About this task = Copy out the lines beginning at the one with "Click the new note icon in file explorer" and ending at the last line of the data, both included; pictures stay out.

Stored data =
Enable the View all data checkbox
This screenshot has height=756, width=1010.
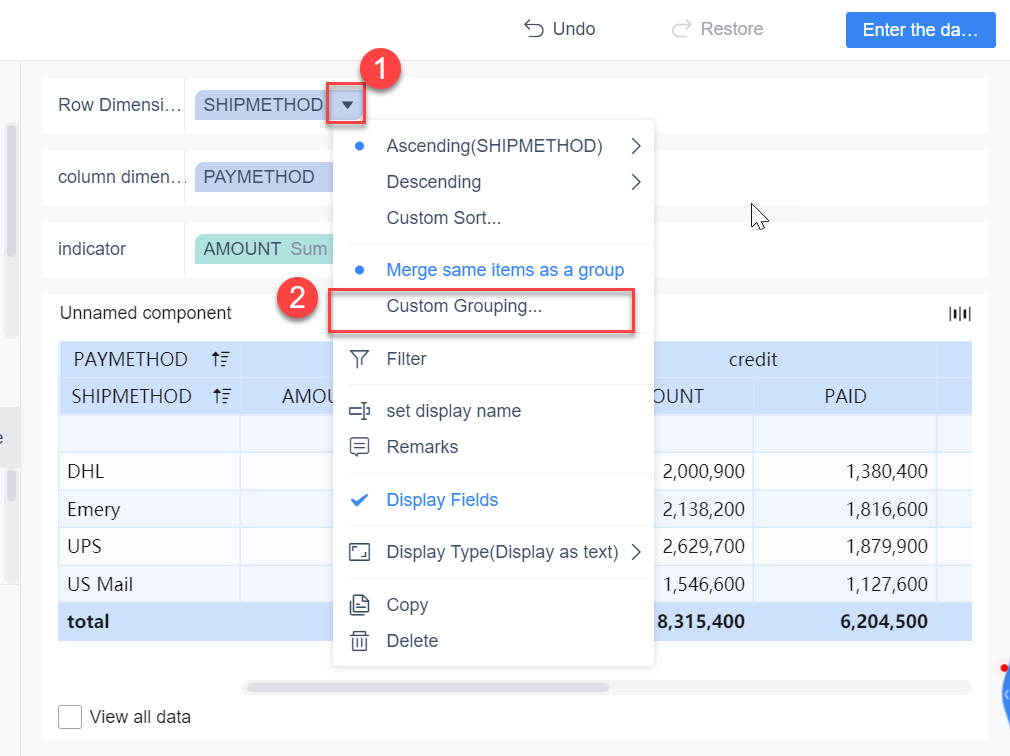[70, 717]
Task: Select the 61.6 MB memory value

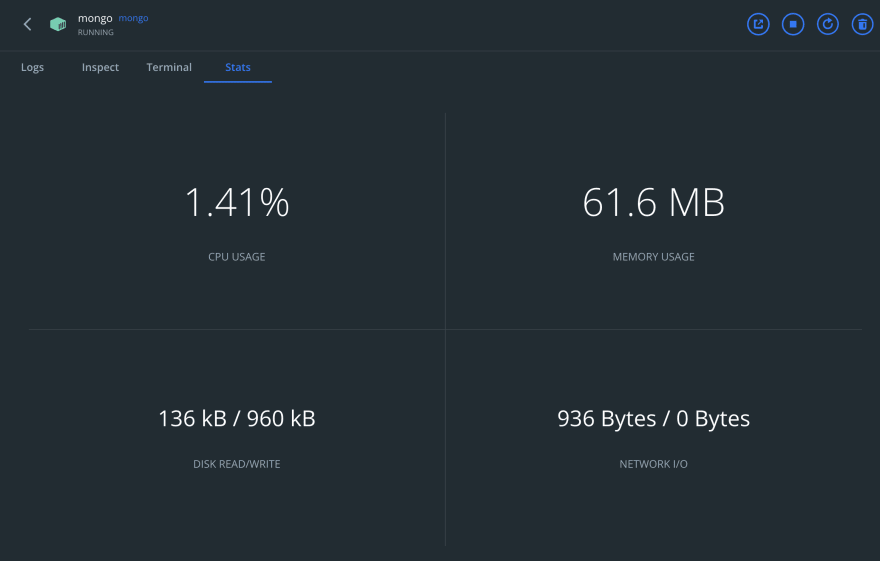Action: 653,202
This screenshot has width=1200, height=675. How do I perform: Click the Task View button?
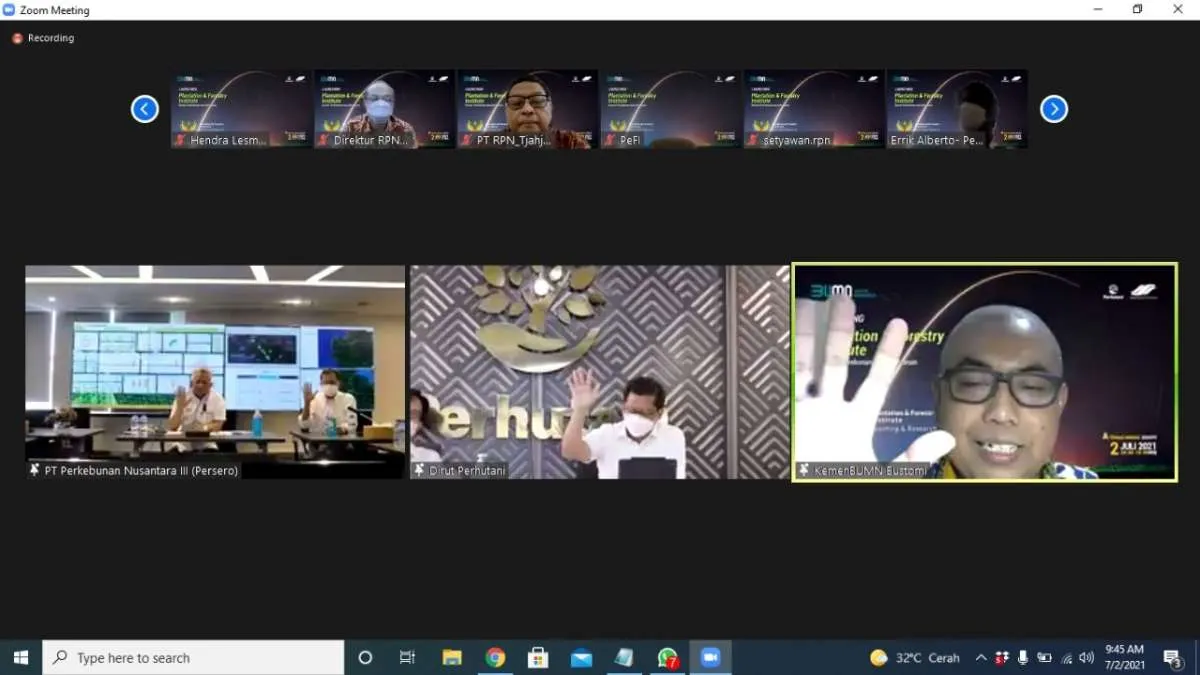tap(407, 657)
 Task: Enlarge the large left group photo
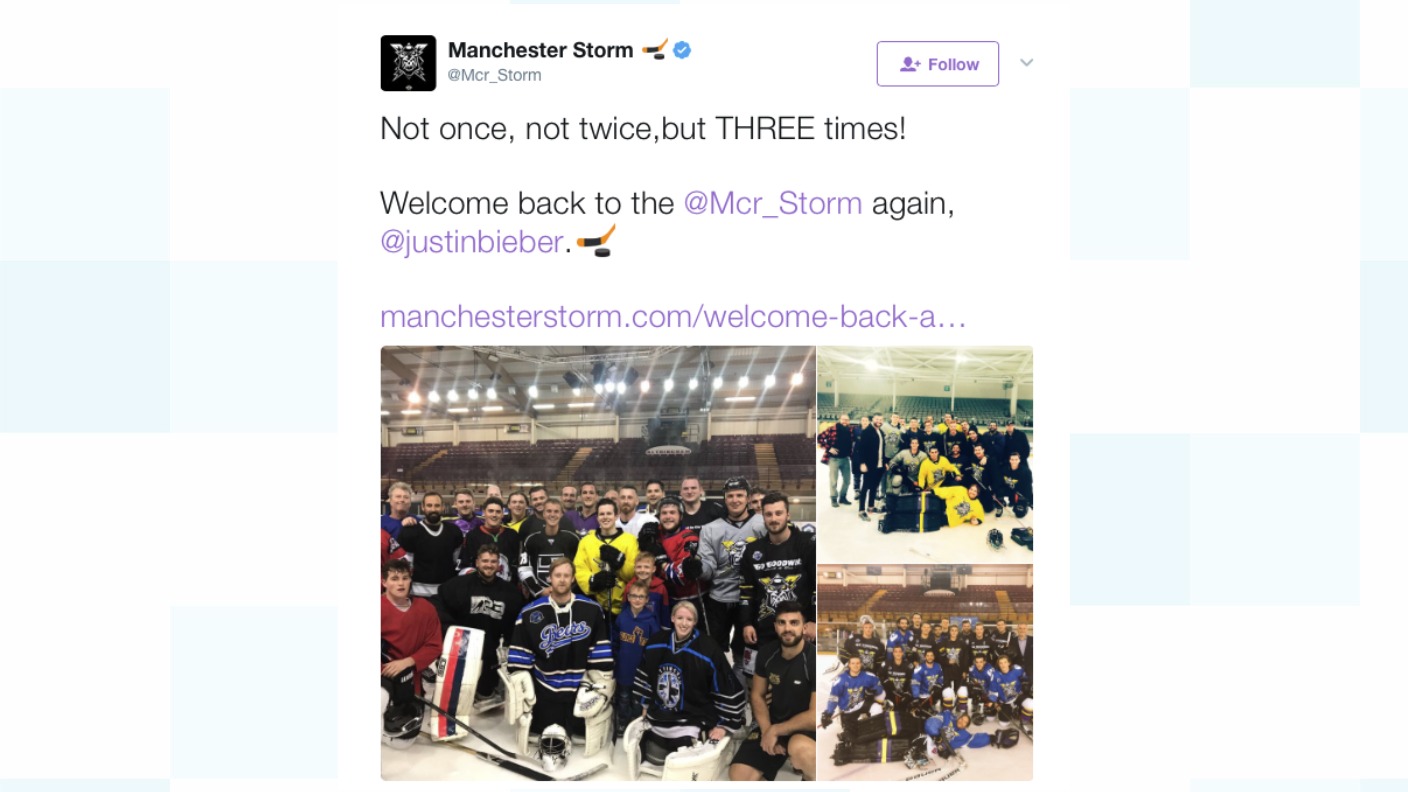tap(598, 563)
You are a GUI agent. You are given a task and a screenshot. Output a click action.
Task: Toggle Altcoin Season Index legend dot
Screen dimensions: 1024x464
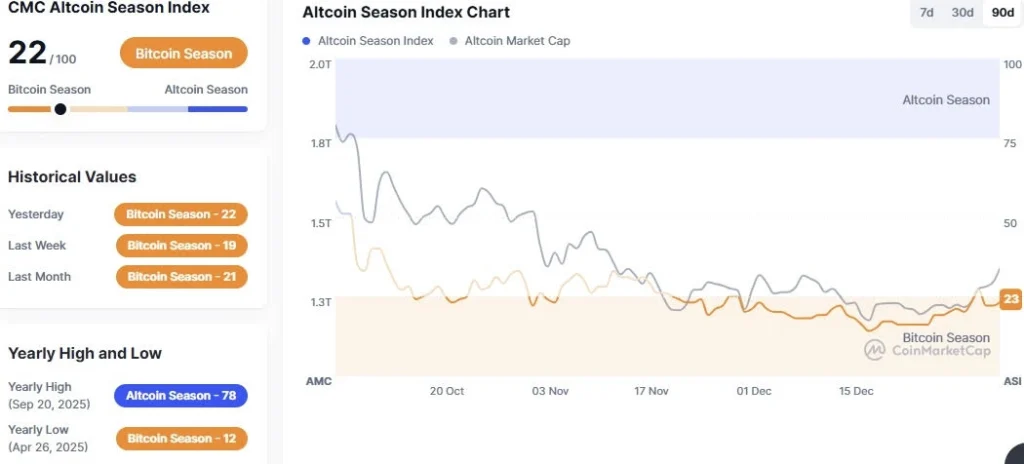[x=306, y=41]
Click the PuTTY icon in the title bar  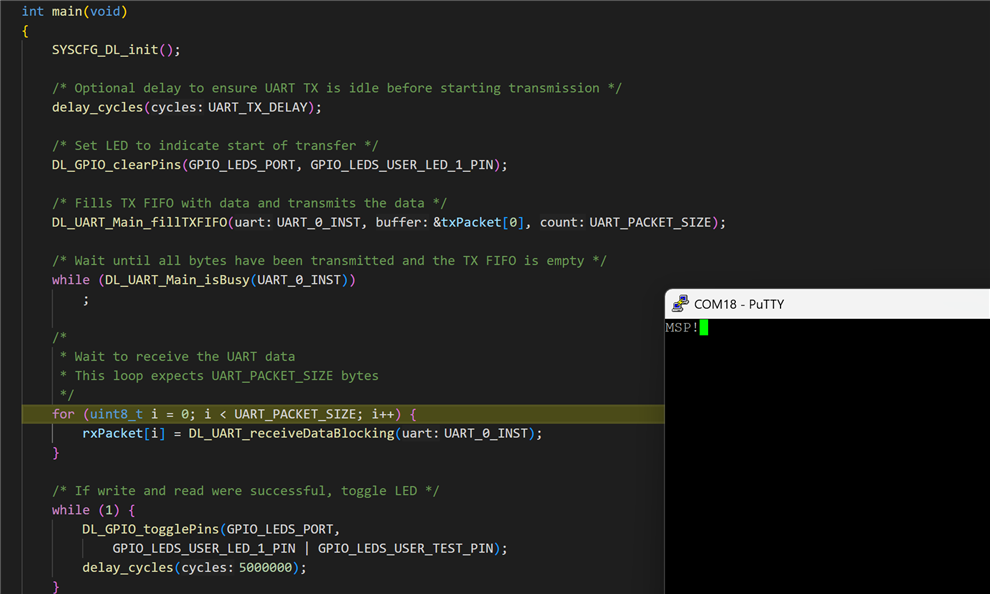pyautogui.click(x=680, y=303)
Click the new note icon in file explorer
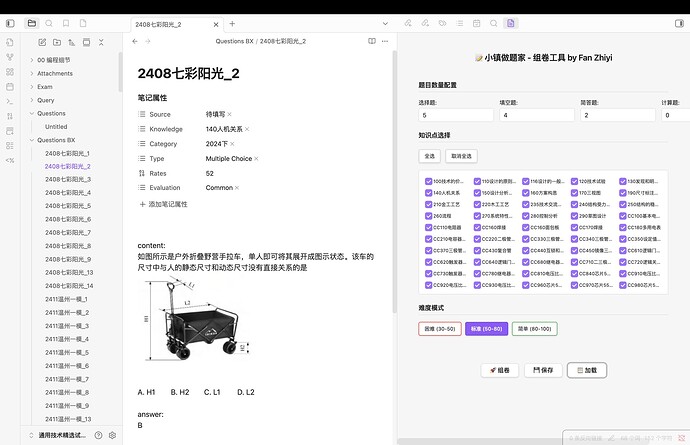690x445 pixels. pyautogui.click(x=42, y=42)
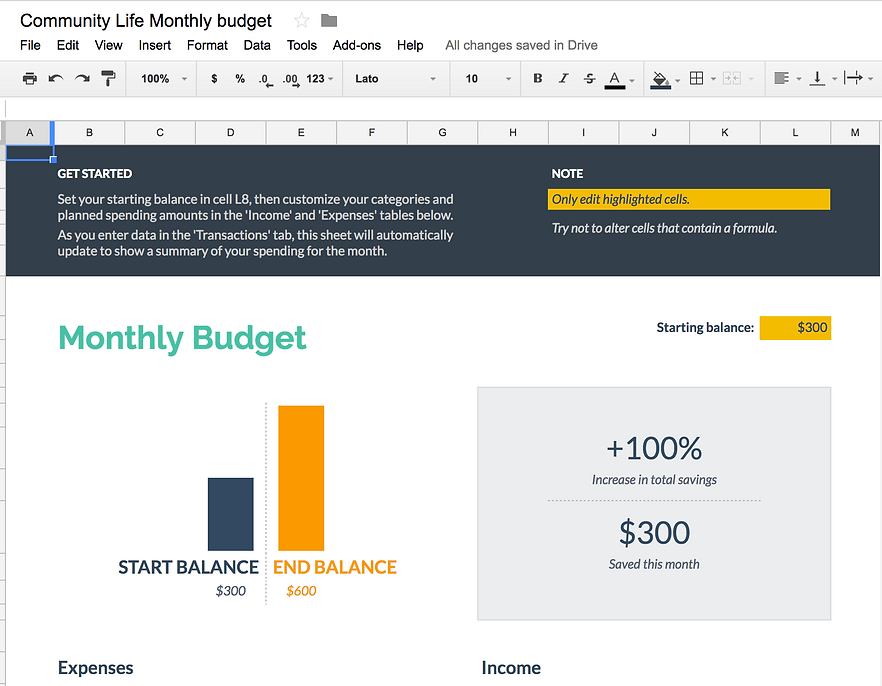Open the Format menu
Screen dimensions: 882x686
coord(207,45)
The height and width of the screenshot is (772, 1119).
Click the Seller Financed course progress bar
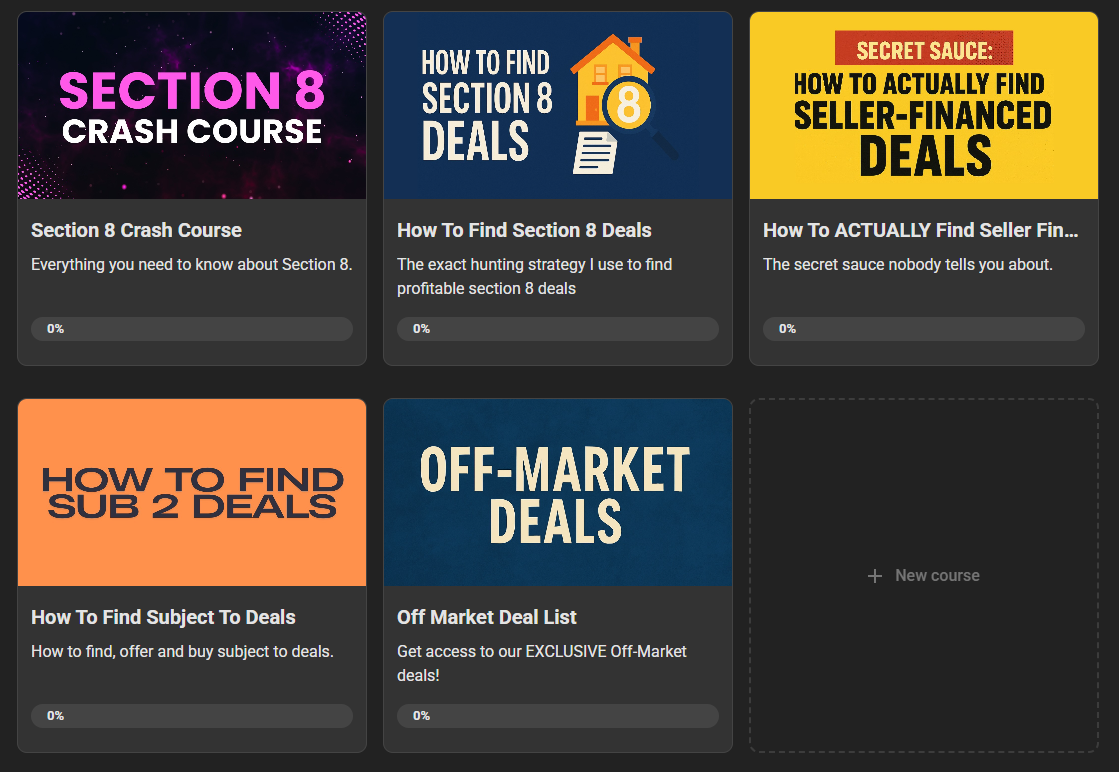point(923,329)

Solved problem =
Click the new note icon in file explorer
690x445 pixels. pyautogui.click(x=42, y=42)
Open the Format menu
Screen dimensions: 882x686
coord(207,45)
The height and width of the screenshot is (772, 1119).
Click the Seller Financed course progress bar
point(923,329)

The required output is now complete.